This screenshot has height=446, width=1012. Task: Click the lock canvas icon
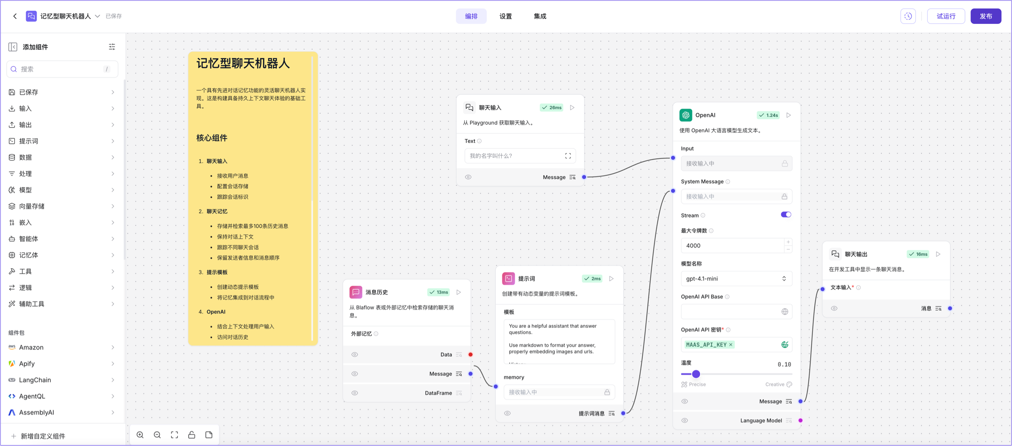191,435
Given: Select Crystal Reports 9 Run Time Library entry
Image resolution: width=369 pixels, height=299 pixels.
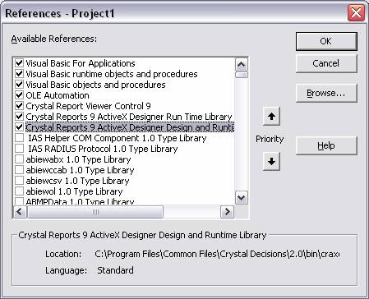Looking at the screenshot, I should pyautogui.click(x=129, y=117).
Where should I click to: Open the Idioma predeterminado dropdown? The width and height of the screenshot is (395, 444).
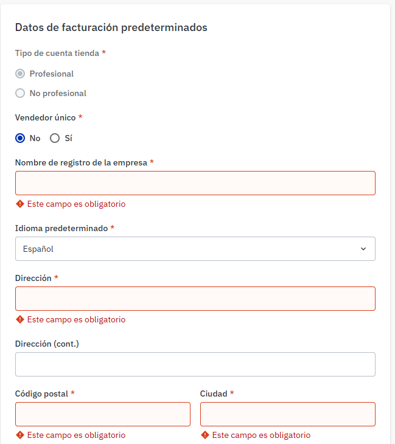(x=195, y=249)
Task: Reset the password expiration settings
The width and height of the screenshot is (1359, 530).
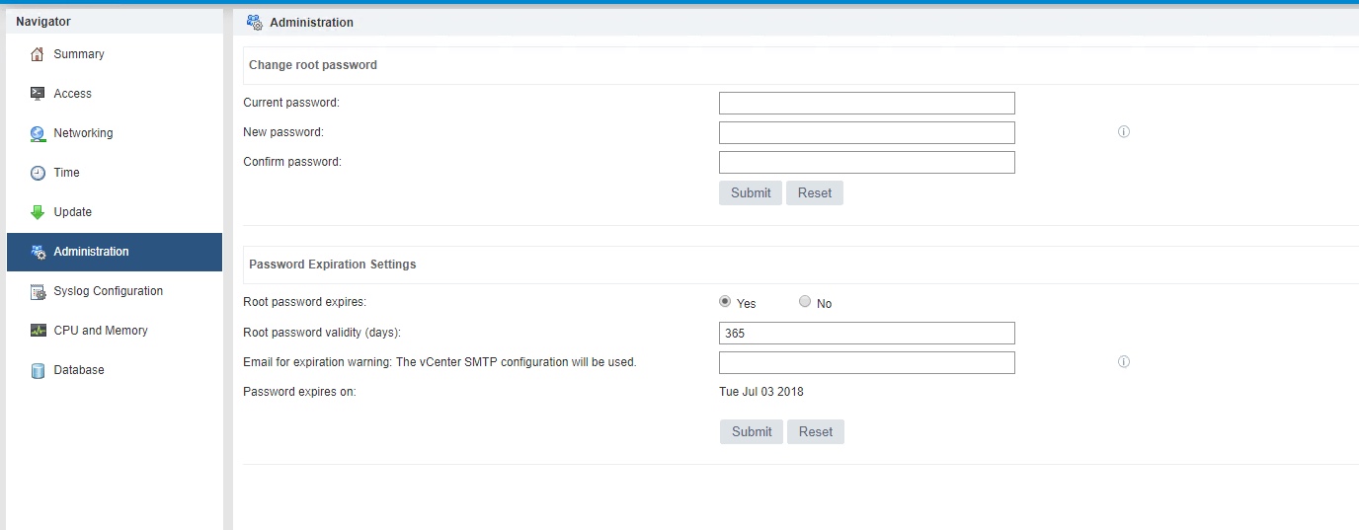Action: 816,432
▬▬▬
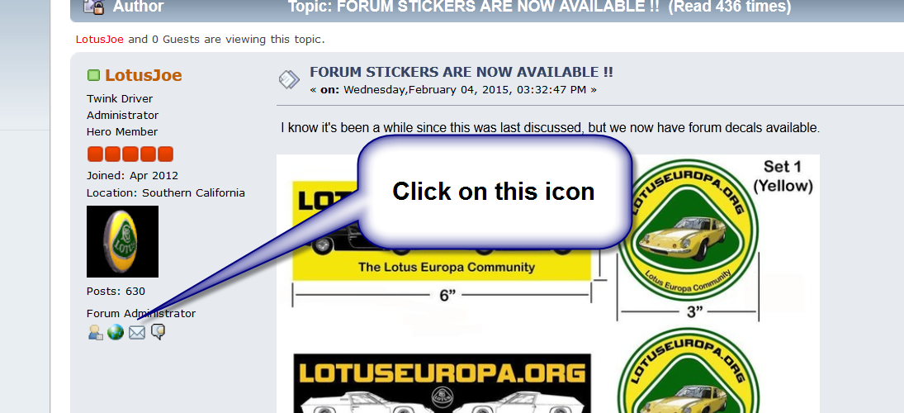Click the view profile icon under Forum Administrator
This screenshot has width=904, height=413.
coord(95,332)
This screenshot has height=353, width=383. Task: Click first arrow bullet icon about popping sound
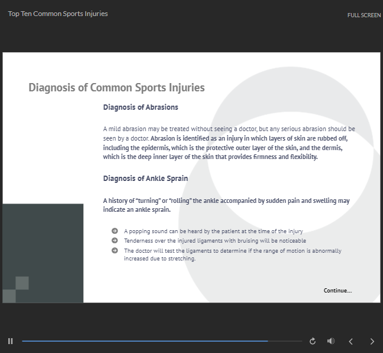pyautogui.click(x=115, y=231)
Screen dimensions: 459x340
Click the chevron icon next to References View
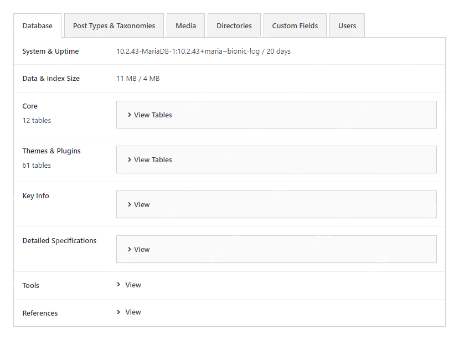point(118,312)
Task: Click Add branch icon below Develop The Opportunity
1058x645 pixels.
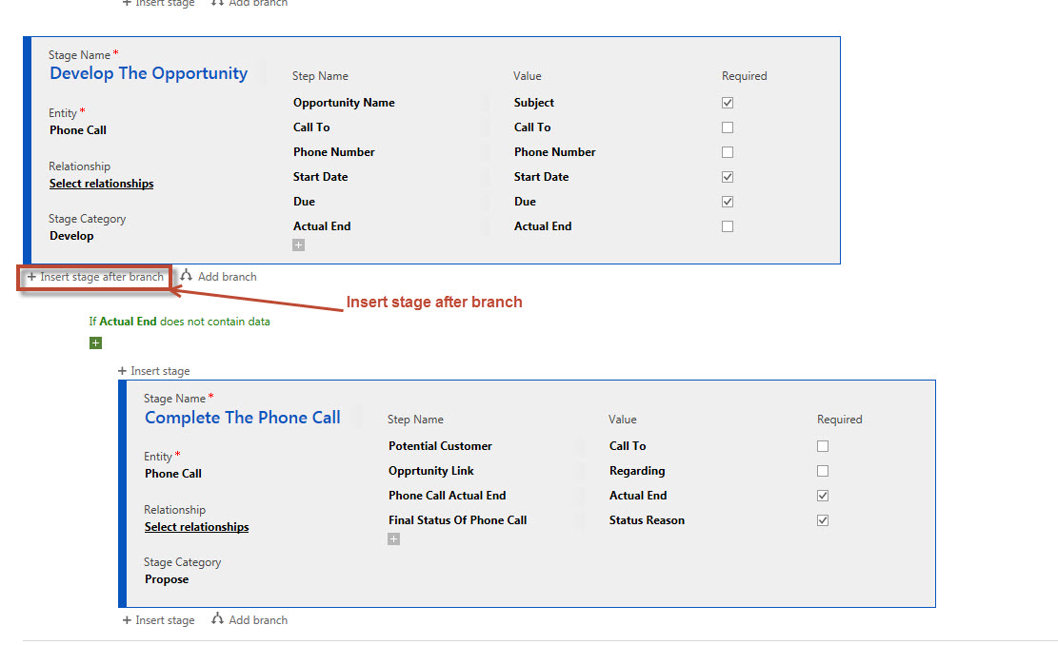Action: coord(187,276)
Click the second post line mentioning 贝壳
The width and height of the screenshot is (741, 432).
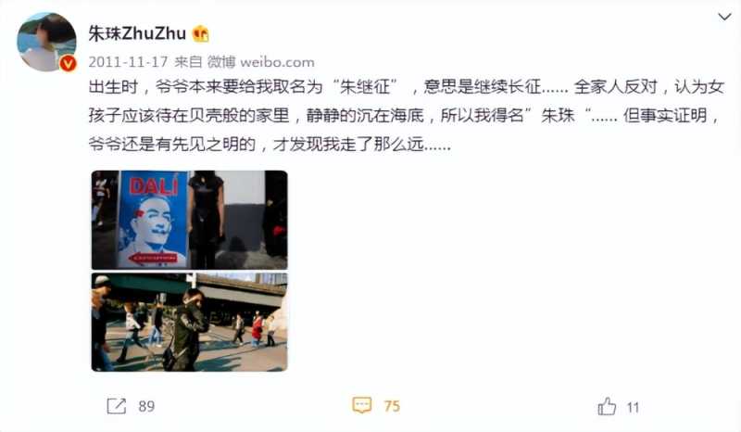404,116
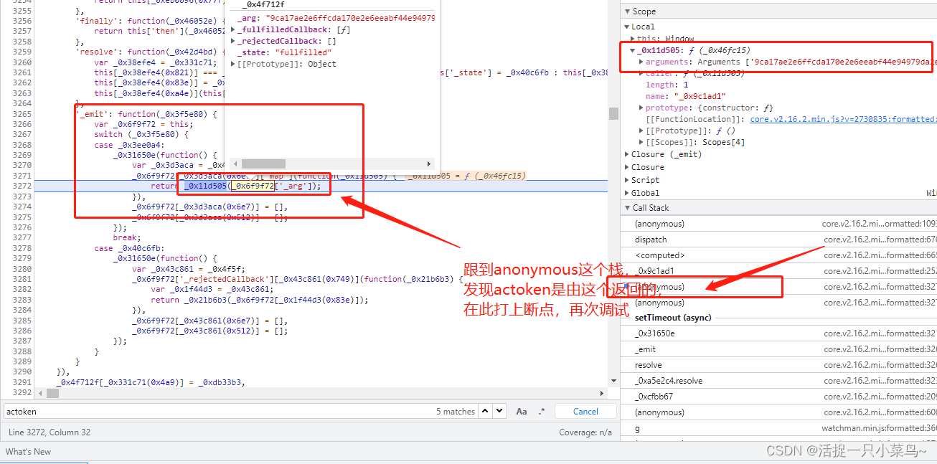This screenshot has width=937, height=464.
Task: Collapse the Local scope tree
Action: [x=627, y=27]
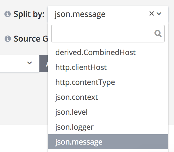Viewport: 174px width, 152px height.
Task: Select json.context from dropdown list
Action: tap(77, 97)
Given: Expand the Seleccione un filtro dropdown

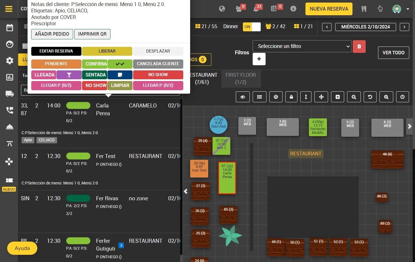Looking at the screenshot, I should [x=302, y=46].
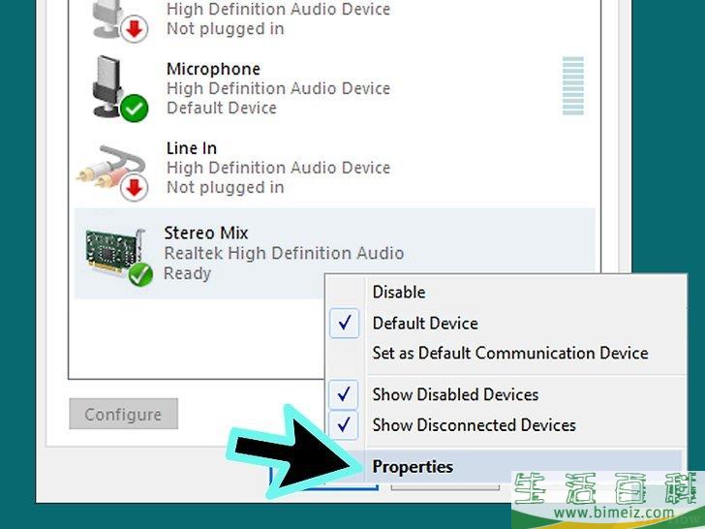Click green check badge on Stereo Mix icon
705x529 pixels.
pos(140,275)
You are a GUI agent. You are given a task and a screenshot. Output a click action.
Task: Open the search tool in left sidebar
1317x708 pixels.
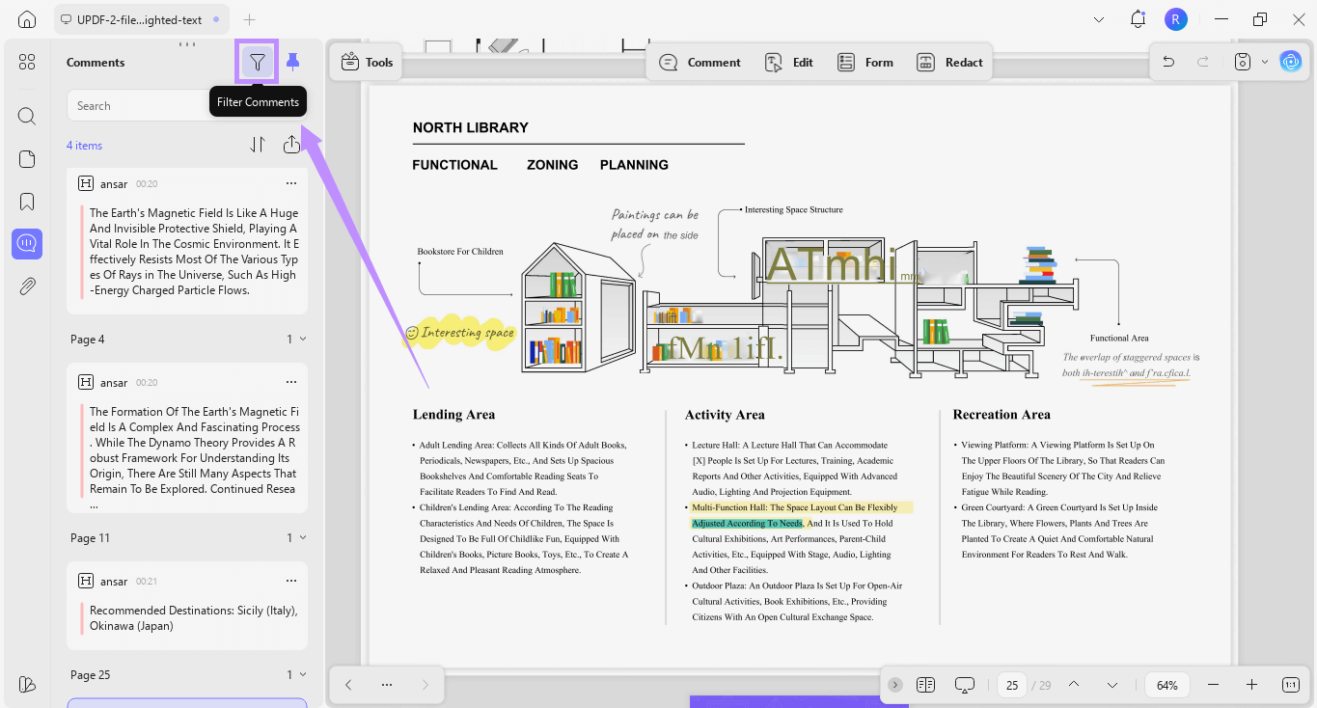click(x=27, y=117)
▬▬▬
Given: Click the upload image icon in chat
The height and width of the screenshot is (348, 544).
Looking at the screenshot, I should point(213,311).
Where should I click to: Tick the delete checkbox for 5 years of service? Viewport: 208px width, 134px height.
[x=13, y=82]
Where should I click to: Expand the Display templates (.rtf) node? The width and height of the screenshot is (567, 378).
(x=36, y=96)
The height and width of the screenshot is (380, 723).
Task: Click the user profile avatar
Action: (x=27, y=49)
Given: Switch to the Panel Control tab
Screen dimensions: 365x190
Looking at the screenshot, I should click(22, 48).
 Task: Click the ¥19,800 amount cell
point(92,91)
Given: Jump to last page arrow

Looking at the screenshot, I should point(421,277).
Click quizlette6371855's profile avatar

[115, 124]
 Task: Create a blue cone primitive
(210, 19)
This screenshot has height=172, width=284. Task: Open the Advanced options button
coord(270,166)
▬▬▬
_WORK TO COMPLETE_. Return exactly the part of the listing above that opens with the line containing "Click the chevron" and closes with the line containing "Click the second post line mentioning 贝壳". Pictures stay out.

_RESULT OF THIS TASK_.
Click the chevron icon next to References View
point(118,312)
Task: Click Add branch icon below Develop The Opportunity
1058x645 pixels.
Action: coord(187,276)
Click the second post line mentioning 贝壳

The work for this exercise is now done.